◆ Records provided

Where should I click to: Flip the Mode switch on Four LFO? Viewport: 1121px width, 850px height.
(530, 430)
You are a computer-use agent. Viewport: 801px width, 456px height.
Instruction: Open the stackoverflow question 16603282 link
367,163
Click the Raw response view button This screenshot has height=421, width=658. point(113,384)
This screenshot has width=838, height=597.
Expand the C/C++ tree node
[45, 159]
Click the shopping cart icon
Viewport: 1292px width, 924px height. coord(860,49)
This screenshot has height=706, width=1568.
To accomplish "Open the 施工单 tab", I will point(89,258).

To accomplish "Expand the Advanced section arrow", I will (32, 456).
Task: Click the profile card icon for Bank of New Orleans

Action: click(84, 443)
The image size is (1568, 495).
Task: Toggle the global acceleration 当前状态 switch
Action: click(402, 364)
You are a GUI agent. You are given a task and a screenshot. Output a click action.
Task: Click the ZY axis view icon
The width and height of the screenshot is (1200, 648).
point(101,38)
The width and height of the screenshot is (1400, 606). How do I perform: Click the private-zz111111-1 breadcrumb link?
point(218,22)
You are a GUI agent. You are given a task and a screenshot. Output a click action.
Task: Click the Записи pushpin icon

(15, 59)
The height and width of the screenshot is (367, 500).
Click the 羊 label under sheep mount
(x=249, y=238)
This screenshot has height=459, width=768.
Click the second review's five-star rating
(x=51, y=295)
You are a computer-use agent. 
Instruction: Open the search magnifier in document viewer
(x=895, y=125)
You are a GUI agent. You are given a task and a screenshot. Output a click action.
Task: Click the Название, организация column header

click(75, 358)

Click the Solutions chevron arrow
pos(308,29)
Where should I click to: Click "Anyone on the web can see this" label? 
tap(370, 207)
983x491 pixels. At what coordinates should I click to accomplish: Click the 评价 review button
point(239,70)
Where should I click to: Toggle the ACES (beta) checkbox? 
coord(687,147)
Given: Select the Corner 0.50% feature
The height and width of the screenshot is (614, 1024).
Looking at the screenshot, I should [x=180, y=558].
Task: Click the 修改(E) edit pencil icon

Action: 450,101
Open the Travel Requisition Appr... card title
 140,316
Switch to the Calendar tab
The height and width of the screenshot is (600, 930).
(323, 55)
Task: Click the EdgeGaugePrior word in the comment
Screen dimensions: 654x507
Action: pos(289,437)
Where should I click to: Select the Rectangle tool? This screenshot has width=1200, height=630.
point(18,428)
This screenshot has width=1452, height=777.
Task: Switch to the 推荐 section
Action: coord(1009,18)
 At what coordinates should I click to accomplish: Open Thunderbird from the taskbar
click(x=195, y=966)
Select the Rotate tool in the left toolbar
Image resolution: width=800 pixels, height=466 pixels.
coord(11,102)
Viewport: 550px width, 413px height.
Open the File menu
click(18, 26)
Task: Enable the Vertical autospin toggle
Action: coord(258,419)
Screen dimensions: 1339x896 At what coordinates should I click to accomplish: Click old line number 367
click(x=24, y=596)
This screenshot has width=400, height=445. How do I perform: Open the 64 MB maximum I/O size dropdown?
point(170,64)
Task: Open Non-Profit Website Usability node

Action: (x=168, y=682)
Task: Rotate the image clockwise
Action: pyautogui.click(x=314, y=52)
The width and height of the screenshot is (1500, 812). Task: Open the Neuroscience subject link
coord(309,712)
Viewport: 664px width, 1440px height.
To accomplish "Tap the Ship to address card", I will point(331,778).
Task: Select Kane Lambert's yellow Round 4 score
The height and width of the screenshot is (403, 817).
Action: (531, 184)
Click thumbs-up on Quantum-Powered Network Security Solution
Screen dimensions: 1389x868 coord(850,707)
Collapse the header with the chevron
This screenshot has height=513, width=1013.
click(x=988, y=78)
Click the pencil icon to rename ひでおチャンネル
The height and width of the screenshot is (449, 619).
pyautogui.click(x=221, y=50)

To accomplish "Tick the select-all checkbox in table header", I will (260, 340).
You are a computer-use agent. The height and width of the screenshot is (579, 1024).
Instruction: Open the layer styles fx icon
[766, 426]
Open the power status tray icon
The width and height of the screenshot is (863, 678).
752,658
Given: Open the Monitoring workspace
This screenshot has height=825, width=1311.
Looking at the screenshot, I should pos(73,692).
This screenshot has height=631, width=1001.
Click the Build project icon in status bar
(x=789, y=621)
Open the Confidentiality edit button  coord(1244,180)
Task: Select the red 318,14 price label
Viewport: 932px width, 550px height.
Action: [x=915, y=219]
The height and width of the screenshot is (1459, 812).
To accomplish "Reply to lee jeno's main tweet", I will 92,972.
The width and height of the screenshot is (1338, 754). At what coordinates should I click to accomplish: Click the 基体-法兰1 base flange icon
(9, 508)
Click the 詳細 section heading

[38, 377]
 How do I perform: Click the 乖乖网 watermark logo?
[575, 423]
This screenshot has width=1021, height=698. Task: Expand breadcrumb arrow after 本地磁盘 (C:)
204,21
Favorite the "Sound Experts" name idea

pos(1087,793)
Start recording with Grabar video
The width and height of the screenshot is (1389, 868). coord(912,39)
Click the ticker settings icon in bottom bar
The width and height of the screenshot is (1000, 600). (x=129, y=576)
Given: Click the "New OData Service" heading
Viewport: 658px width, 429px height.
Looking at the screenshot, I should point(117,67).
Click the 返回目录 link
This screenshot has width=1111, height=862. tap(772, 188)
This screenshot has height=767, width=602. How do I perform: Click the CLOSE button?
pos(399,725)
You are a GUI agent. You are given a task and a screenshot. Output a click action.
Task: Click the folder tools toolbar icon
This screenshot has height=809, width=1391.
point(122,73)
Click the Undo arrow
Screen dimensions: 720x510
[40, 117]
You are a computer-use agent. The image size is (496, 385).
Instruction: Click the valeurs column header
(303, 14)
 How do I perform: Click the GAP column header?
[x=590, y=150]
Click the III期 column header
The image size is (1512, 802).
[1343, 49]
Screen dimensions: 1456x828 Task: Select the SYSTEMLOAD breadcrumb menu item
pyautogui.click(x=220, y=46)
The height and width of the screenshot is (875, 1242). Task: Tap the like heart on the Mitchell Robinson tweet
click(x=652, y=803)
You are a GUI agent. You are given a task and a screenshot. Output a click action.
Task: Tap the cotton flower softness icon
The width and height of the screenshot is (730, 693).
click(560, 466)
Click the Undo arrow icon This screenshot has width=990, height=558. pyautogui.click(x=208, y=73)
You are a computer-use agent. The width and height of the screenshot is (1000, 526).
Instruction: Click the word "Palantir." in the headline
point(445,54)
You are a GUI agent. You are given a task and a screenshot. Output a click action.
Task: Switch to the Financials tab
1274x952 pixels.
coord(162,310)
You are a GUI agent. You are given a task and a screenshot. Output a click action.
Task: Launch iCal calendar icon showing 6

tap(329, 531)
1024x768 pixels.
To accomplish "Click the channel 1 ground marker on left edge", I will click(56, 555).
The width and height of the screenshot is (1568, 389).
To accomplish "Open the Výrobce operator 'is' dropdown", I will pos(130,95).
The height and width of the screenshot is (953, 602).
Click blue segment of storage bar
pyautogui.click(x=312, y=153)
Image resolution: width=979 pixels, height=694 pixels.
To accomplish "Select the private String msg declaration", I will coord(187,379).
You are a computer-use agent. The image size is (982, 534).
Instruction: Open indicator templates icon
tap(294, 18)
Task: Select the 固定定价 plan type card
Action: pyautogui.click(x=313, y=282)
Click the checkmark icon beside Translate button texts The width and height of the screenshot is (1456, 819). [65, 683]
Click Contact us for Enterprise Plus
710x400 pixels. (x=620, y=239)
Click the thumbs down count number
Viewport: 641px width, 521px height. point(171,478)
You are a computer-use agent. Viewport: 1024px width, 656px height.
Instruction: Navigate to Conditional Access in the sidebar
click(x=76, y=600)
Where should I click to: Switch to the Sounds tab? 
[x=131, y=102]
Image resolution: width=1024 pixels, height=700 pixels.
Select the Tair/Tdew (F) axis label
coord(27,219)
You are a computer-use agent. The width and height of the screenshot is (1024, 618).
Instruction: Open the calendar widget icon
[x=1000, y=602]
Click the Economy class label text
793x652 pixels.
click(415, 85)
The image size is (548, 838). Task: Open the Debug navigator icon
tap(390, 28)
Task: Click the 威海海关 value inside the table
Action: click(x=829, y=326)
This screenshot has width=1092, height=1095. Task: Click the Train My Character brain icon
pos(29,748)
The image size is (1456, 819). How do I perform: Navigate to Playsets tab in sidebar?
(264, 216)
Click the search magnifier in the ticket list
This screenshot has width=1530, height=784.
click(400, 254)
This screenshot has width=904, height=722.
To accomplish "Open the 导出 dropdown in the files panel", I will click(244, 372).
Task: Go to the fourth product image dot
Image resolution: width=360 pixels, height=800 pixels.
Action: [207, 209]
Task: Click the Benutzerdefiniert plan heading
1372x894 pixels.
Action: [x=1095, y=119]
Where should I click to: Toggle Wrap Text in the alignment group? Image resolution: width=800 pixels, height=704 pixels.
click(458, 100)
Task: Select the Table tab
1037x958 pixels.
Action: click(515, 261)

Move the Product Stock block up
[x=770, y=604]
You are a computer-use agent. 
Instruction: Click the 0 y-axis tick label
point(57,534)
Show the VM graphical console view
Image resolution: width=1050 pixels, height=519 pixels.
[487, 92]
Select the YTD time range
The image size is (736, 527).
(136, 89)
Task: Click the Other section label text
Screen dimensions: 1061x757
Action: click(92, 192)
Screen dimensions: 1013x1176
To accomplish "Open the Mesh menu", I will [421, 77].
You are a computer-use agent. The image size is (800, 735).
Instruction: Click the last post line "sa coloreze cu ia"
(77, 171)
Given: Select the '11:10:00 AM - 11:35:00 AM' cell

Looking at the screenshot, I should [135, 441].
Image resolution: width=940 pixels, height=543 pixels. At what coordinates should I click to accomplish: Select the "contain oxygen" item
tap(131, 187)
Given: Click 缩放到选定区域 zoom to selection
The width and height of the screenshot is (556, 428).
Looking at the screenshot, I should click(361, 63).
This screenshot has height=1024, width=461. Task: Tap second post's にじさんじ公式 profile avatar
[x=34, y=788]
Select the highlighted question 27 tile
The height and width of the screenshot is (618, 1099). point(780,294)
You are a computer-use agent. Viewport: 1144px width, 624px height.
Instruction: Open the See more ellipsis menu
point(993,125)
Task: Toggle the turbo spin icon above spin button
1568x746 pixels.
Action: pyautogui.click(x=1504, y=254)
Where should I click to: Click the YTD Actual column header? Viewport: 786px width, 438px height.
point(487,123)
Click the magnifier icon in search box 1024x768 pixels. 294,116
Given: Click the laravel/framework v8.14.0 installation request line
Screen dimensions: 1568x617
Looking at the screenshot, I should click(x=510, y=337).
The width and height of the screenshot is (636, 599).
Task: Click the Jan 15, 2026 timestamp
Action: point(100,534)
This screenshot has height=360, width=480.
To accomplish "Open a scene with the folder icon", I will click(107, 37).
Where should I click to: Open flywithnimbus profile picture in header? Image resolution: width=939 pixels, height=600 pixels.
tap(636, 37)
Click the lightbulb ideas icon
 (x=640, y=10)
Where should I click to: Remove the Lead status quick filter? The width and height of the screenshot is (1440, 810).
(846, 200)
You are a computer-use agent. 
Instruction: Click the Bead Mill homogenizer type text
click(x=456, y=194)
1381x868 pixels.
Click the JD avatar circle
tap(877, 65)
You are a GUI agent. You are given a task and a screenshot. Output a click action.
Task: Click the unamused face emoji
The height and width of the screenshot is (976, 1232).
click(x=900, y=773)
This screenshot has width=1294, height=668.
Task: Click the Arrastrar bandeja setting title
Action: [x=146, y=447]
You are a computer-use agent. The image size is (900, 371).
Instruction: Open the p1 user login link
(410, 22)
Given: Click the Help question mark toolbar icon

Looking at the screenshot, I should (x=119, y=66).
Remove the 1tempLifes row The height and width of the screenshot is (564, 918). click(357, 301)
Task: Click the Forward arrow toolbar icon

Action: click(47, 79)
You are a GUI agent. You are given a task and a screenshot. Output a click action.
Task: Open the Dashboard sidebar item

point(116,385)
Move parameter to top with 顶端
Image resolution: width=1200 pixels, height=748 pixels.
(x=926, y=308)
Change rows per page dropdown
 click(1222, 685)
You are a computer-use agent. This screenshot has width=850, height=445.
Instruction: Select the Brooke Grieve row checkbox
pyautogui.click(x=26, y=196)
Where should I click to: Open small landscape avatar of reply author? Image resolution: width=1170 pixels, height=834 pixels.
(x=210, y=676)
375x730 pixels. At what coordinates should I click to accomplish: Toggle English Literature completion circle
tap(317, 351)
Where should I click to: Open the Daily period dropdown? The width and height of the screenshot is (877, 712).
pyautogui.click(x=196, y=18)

◆ What the task asks
Whenever a line in the records above contains the string "folder", copy that line.

◆ Task result
Task: Click the folder tools toolbar icon
To accomplish "Open a scene with the folder icon", I will click(107, 37).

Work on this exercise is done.